SimKO: Simple Pass@K Optimization

Updated 1 March 2026

SimKO is a reinforcement learning policy optimization technique that mitigates the exploration–exploitation imbalance in fine-tuning large language models.
It employs an entropy-sensitive asymmetric objective that boosts multiple plausible correct tokens while penalizing overconfident incorrect predictions.
Empirical evaluations show SimKO improves pass@K accuracy across various benchmarks without sacrificing pass@1 performance, making it a cost-effective integration in RLVR pipelines.
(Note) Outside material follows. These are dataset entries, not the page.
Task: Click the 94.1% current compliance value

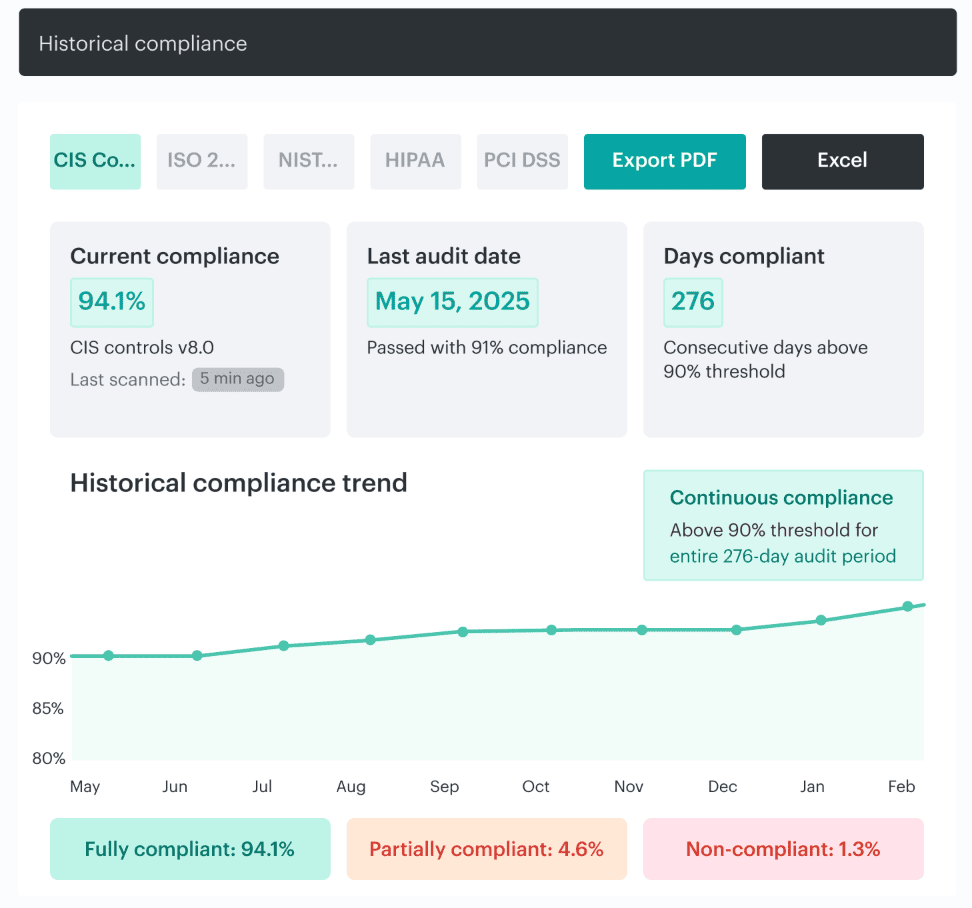Action: tap(112, 302)
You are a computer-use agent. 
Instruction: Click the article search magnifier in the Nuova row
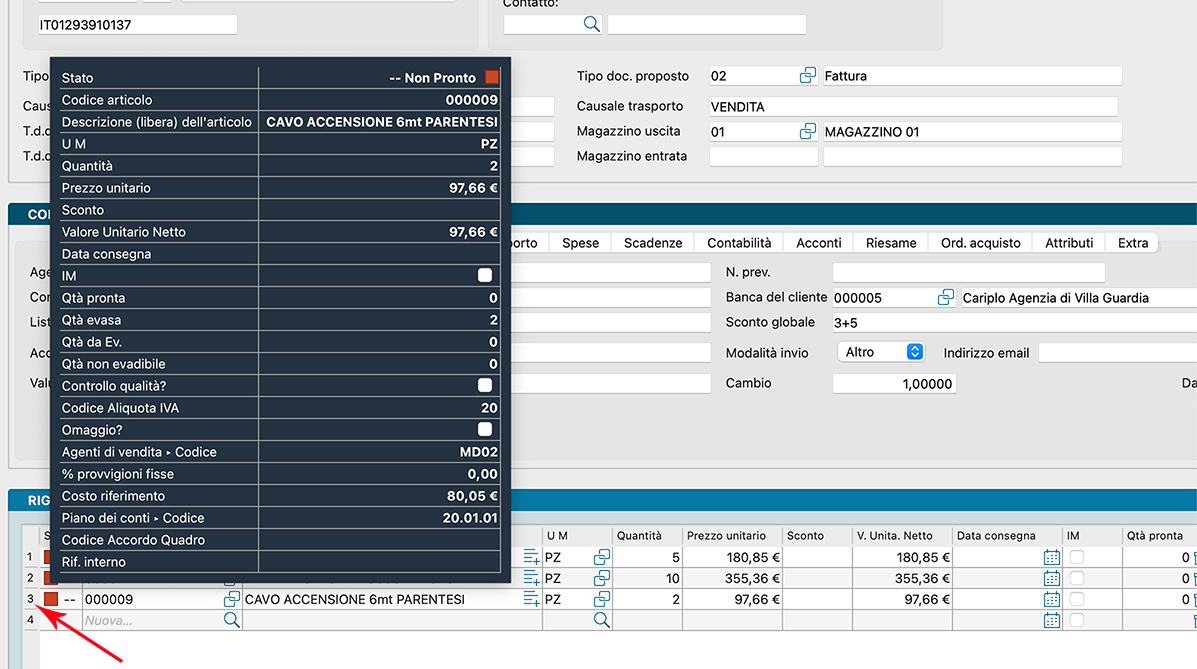pyautogui.click(x=231, y=620)
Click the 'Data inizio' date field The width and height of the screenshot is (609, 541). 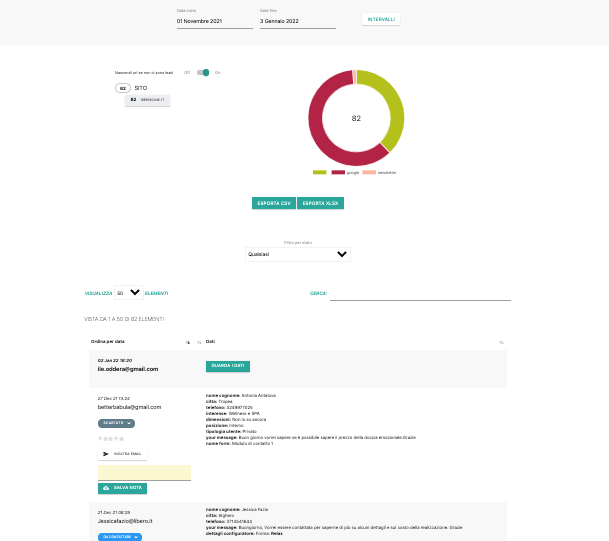point(214,21)
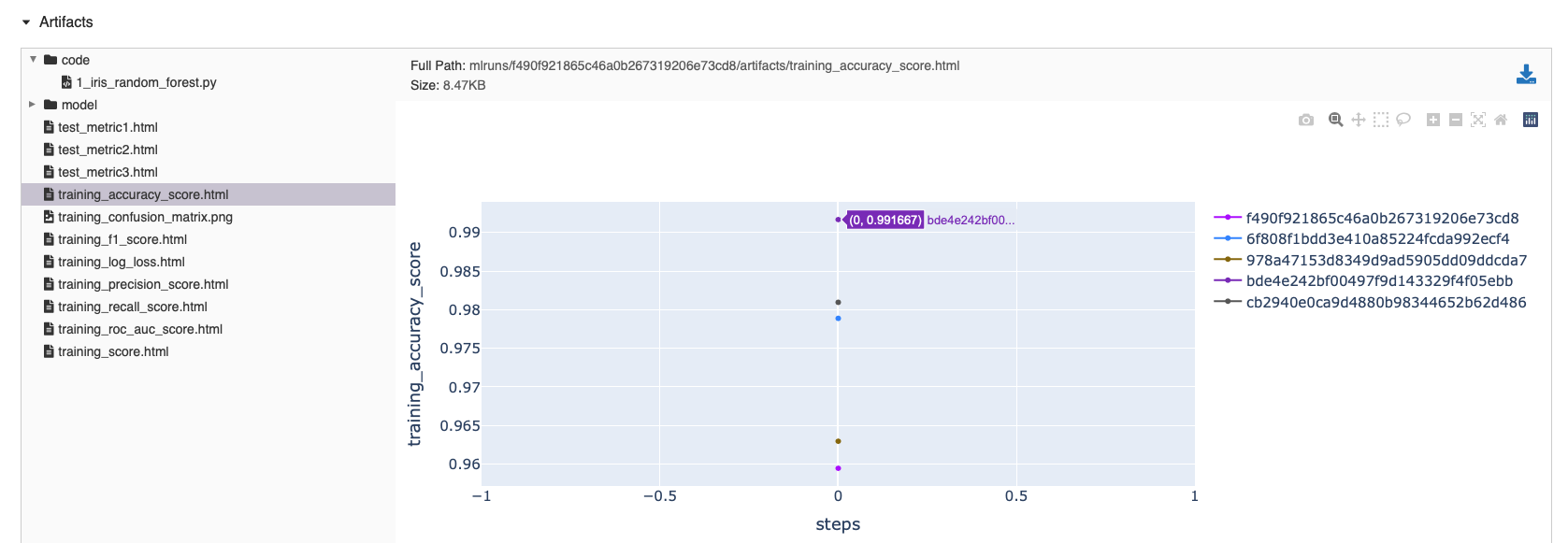Toggle legend trace 978a47153d8349d9ad5905dd09ddcda7
Viewport: 1568px width, 543px height.
tap(1386, 260)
SimKO (Simple Pass@K Optimization) is a policy optimization method developed to address the exploration–exploitation imbalance in reinforcement learning with verifiable rewards (RLVR) for LLMs. While RLVR methods such as Group Relative Policy Optimization (GRPO) have improved single-sample accuracy (pass@1), they systematically degrade diversity-aware accuracy (pass@K for $K>1$ ). SimKO targets this over-concentration effect by employing an asymmetric objective: boosting the probability of multiple plausible candidates in correct trajectories while applying stronger penalties to highly probable but incorrect predictions, thus widening the explored solution space without sacrificing single-answer precision (Peng et al., 16 Oct 2025).

1. Over-Concentration in RLVR and Motivation

On-policy RLVR algorithms, such as GRPO, operate by generating $G$ samples per question and up-weighting responses validated as correct, while suppressing those deemed incorrect. This dynamic drives the policy distribution toward near-determinism at each decoding step, as repeated positive reinforcement is concentrated on already dominant tokens, resulting in substantial gains in pass@1 but a marked decline in pass@K ( $K>1$ ). The key observation is that standard RLVR leads to token-level probability distributions where the top-1 candidate increasingly monopolizes probability mass, while probabilities for alternative tokens collapse, severely restricting exploration and deteriorating the odds that any of the top-K samples is correct (Peng et al., 16 Oct 2025).

Quantitatively, the effect is measured via the mean log-probabilities $\Lambda^{(k)}$ for the $k$ -th ranked token: $\Lambda^{(k)} = \frac{1}{G}\sum_{i=1}^G\frac{1}{|y_i|}\sum_{l=1}^{|y_i|} \log \pi\left( y^{(k)}_{i,l} \mid s_{i,l} \right).$ Empirically, after GRPO training, $\Lambda^{(1)}$ increases (converging toward $\log 1$ ), while $\Lambda^{(2)}, \Lambda^{(3)}$ plummet (often to below $-20$ ), confirming extreme concentration on the single most likely token.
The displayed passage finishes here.